What we would need to know about the Shanghai Commune is the political character of the struggles between the various elements that supported it.
If it was a matter of unprincipled factional quarreling, which Mao implies, that's one thing. If it concerned matters relating to the shape of the commune and how it should "work", that's quite another.
I expect a great deal of struggle in the post-revolutionary era...and not just against reactionaries and their lackeys. People are likely to have differing views on "how communism should work" and this is something that cannot be decided from "on high".
Thus a party can (as Mao evidently did) impose the appearance of unity...but that just drives the struggle underground and makes it a matter of intrigue and maneuver rather than something open and clear for all to see -- and even take part in.
Also, in an open struggle, I think it's easier to see who is being principled and who is simply trying to put together a clique to "seize power".
Let's face it: some perfectly sincere people who think of themselves as "good communists" are nevertheless going to put forward ideas that would be favorable for the restoration of capitalism in the long run.
Those ideas must be struggled against and defeated...not by a "party directive" but by the response of the working class as a whole.
Remember that the Communist Party of China issued a whole bunch of "directives" against the "capitalist-roaders"...and then promptly took the capitalist road themselves.

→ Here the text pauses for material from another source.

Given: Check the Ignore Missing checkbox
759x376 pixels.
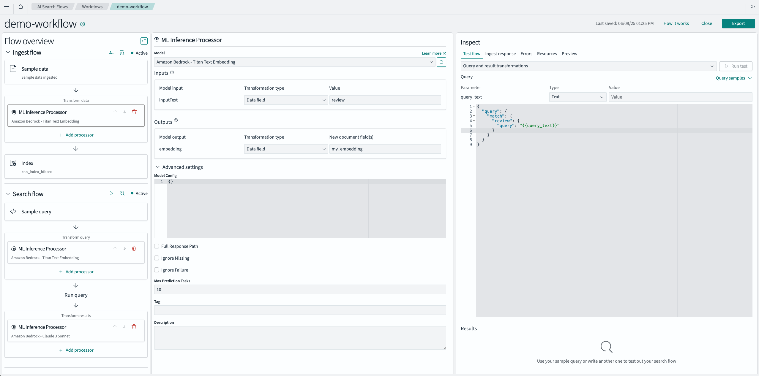Looking at the screenshot, I should [x=157, y=258].
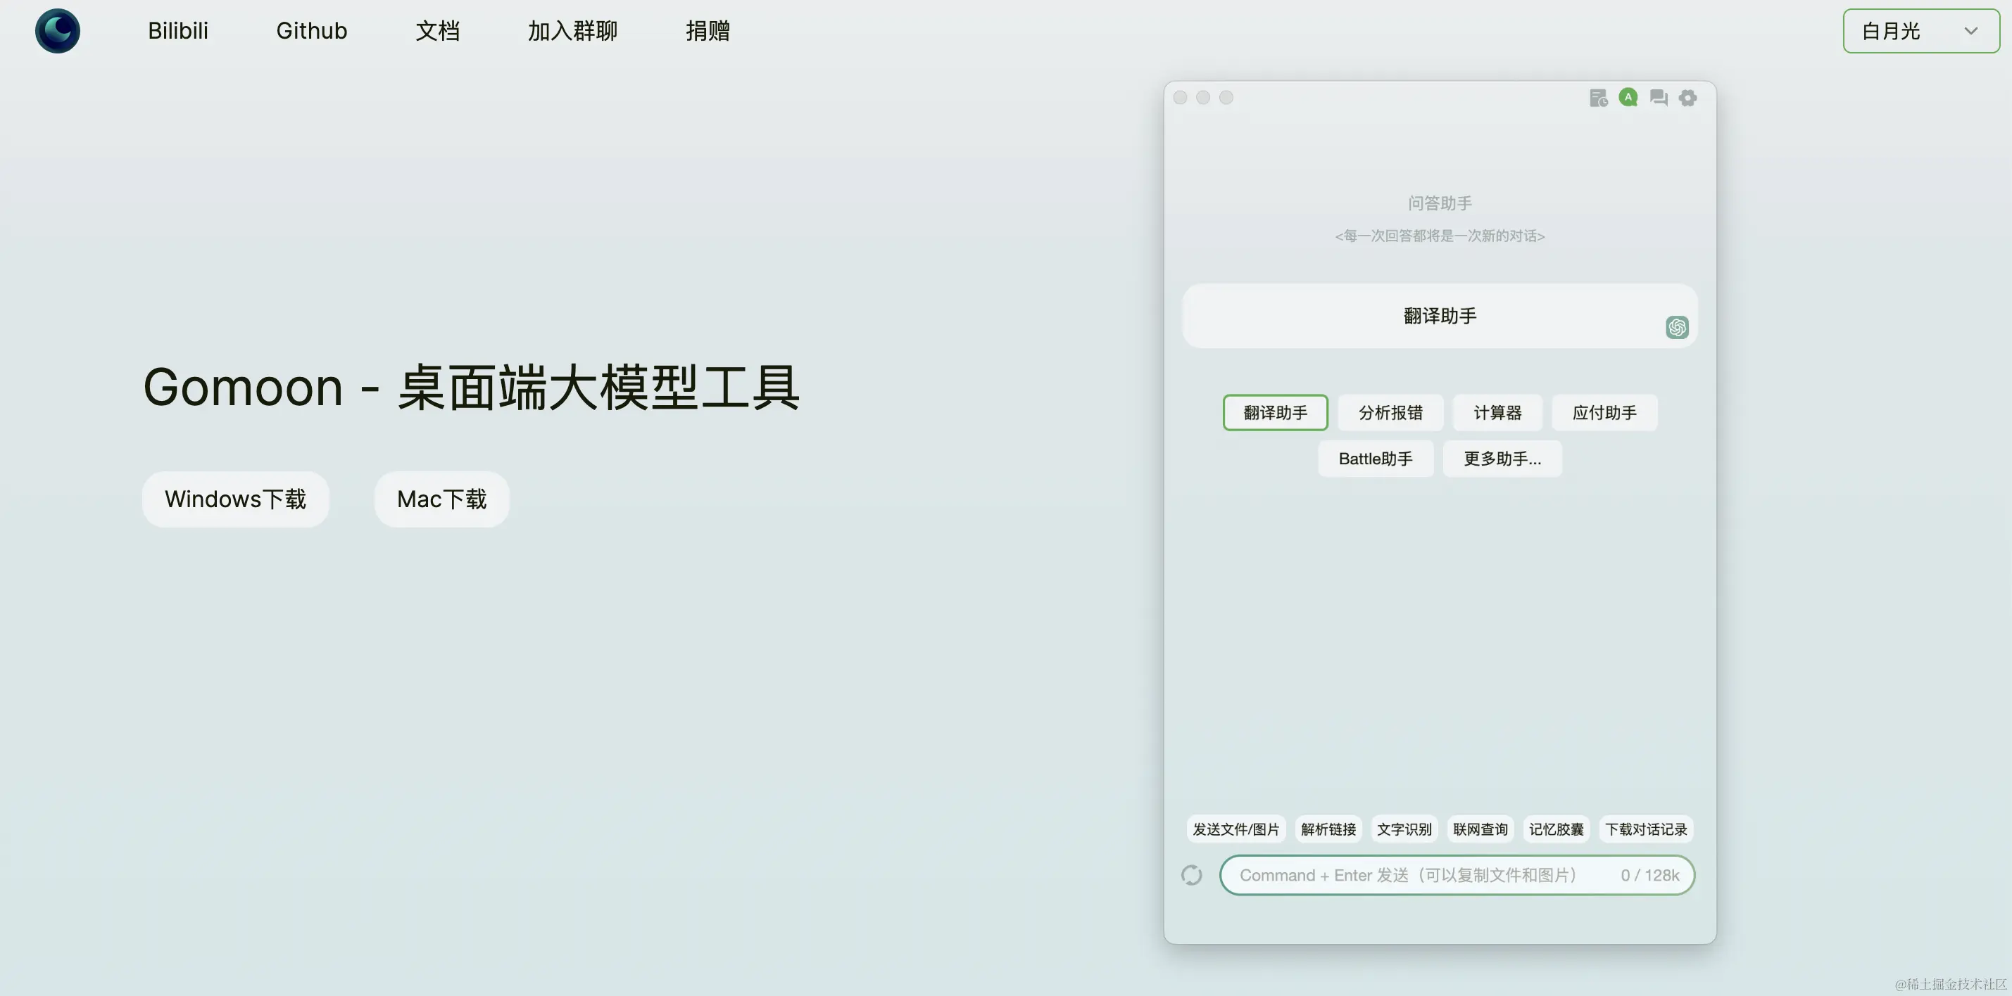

We must do things differently.
:redstar2000:
The Redstar2000 Papers (http://www.redstar2000papers.fightcapitalism.net)
A site about communist ideas
jacobin1949
2nd November 2007, 18:42
Can anyone explain in detail what exactly the mass line is? Is it kind of like direct democracy? What articles did Mao write laying out the theory of the Mass line? How does it relate to New Democracy?
Nothing Human Is Alien
2nd November 2007, 19:13
Why wouldn't you start a new post on that question, instead of attaching it to a thread that died 3 years ago?